"An arrow can only be shot by pulling it backward. When life is dragging you back with difficulties, it means it's going to launch you into something great. So just focus, and keep aiming."
I came across this quote recently and it felt incredibly timely. Yesterday I moved out of my lovely rented flat and back to my parents. Anyone who knows me well will know how long I spent trying to get the necessary money and circumstances together to move out... so to be moving back again has hit me hard. This is no reflection on my parents - they are always incredibly supportive of me and wonderful to live with. What bothered me more was feeling like I was taking a step back, while everyone around me was moving forward.
The original plan was for me to go with my flatmate to live by the sea. I chose not to. Finding both a job and a person you love is very rare, and I am not ready to leave either. My situation in my childhood home is a temporary one though; I am hoping to move in with another friend soon to spend just a little longer in this area. And then there will be change.
I will follow the people and passions that light up my life, wherever that may be.

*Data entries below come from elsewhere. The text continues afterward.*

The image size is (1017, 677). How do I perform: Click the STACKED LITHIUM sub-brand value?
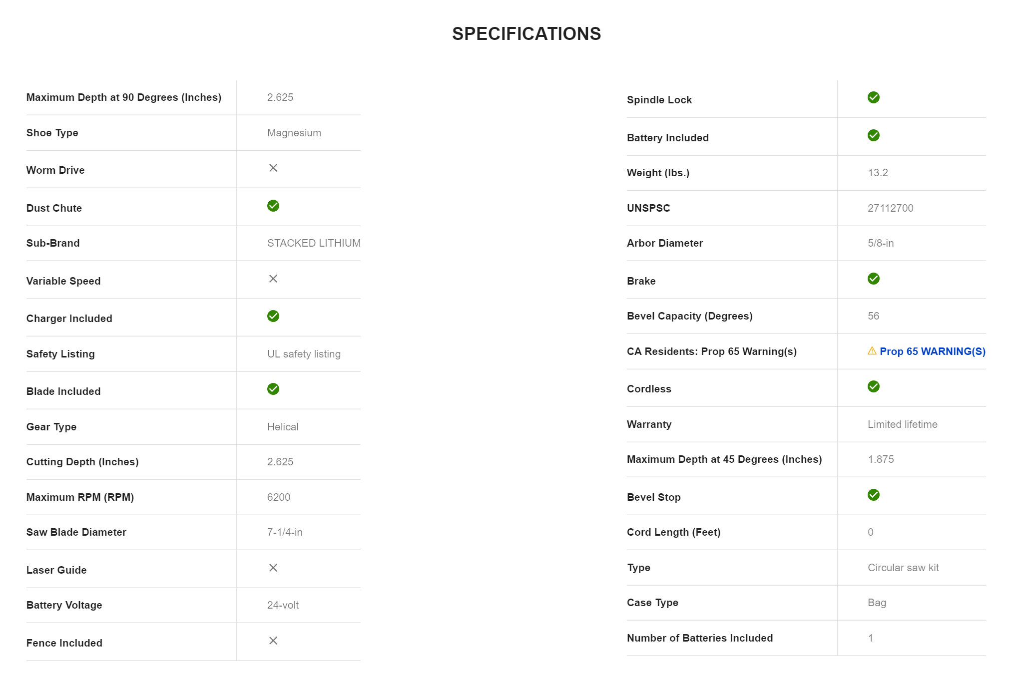pyautogui.click(x=313, y=243)
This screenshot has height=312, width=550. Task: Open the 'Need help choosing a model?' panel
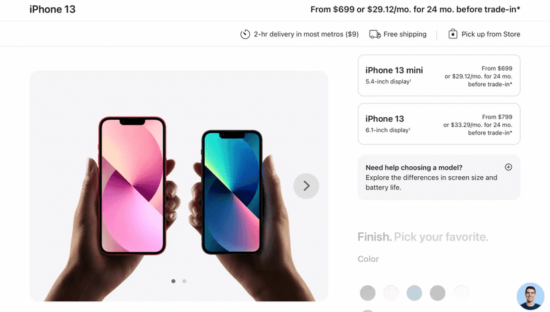pos(439,178)
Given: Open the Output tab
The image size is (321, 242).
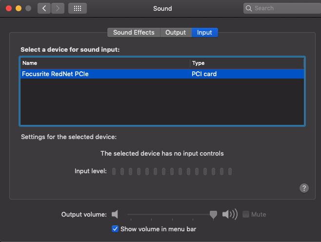Looking at the screenshot, I should click(x=176, y=33).
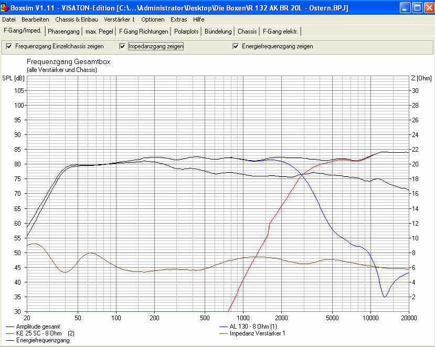Viewport: 435px width, 347px height.
Task: Expand the Chassis & Einbau menu
Action: (77, 19)
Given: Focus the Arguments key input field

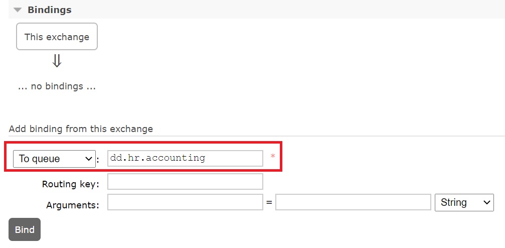Looking at the screenshot, I should (185, 202).
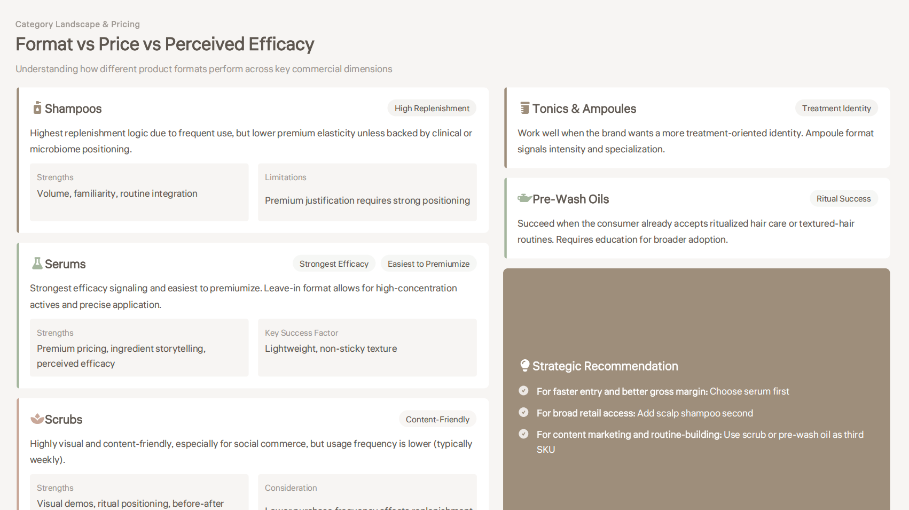Click the Tonics & Ampoules icon
Viewport: 909px width, 510px height.
(x=524, y=108)
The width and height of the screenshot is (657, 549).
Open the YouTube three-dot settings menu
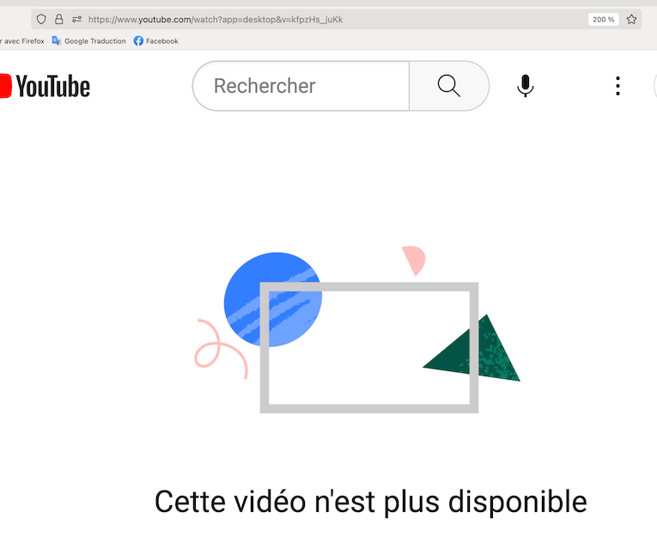pyautogui.click(x=617, y=86)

I can see my future and it is full of happiness and love... and I'm feeling impatient, like I did in the backseat of the car on family holidays to Cornwall, whining "are we nearly there yet?".
I've done my best to make my room a sanctuary for the time-being though, surrounding myself with positivity and prettiness in the hope of settling my restless thoughts. And now, as I write this, I feel sufficiently settled. Like the arrow, I merely need to focus, and keep aiming.